The defence of duress requires that:
- There was a threat of present or future death or bodily harm;
- The accused reasonably believed that the threat will be carried out;
- There was no safe avenue of escape / no way to avoid the threatened harm;
- That the threat is what caused the accused to do what they did; and
- That the harm caused by the accused was not disproportionate to the harm being threatened against him. This five-part test is broken down in detail below.
PART ONE – THREAT OF DEATH OR BODILY HARM
Did someone threaten to kill or cause bodily harm to the accused unless he did what was being asked?
This is the first step of the test. Duress requires that someone threatened to kill or cause bodily harm to the accused or his family or friend unless he did what he was being told to do. Threats can be direct or implied. An example of a direct threat would be “I’m going to kill you.” An example of an implied threat may be someone staring at the accused and making a slitting gesture across their neck. A threat can be communicated through words or gestures. If the threat is ambiguous and could go either way, the law does not require that the accused take steps to clarify exactly whether and how he was being threatened.

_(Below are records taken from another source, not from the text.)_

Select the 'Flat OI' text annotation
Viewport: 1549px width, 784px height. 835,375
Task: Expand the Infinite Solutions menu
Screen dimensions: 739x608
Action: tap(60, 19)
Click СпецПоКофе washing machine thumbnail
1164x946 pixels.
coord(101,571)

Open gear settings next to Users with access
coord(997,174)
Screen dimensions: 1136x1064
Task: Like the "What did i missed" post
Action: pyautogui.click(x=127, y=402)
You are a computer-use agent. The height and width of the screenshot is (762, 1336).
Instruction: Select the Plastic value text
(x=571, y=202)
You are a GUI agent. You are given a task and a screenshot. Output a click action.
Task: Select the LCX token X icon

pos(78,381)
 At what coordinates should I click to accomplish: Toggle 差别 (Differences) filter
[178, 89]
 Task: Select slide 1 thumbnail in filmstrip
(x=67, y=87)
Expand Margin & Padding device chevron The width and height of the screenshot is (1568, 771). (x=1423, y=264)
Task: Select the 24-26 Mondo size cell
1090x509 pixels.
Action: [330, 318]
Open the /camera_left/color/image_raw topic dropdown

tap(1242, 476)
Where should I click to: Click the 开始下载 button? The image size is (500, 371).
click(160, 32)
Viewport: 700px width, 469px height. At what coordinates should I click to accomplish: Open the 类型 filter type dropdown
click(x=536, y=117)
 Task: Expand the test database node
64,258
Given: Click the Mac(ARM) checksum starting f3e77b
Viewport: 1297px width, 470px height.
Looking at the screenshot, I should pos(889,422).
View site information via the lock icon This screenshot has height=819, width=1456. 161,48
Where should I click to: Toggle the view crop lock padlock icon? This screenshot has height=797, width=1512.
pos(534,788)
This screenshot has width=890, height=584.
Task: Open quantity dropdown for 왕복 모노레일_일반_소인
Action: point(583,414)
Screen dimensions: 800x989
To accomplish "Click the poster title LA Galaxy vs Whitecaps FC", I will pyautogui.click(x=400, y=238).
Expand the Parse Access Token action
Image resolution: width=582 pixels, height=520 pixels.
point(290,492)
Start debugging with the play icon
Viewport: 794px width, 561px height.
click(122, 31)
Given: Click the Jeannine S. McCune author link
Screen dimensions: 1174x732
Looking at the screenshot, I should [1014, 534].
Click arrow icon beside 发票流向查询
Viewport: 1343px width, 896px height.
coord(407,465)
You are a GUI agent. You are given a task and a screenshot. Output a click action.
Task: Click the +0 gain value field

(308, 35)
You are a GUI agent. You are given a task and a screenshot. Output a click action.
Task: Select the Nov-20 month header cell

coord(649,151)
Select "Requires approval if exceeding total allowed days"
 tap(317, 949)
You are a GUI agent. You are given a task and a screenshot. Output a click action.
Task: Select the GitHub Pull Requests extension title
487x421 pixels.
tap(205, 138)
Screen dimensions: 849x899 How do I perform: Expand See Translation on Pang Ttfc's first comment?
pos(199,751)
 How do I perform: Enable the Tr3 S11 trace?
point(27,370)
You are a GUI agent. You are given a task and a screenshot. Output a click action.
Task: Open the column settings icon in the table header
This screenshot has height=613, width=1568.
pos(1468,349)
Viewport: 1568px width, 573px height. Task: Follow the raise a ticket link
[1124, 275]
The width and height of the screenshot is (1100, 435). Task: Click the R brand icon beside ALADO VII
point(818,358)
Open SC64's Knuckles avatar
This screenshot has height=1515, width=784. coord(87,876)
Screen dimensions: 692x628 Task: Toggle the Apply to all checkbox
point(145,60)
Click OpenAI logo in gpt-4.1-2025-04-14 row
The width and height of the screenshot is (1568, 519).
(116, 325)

The threat can be towards the accused, or someone else. Threats to a spouse, family member, or friend may be enough at this stage, but there has to be a close connection between the threat itself and the harm that is being threatened. The threat must be a threat to kill or cause bodily harm. For example, a threat that your children may be kidnapped and taken to another country is not a threat to kill or cause bodily harm. Bodily harm refers to any injury that is more than brief, fleeting or minor.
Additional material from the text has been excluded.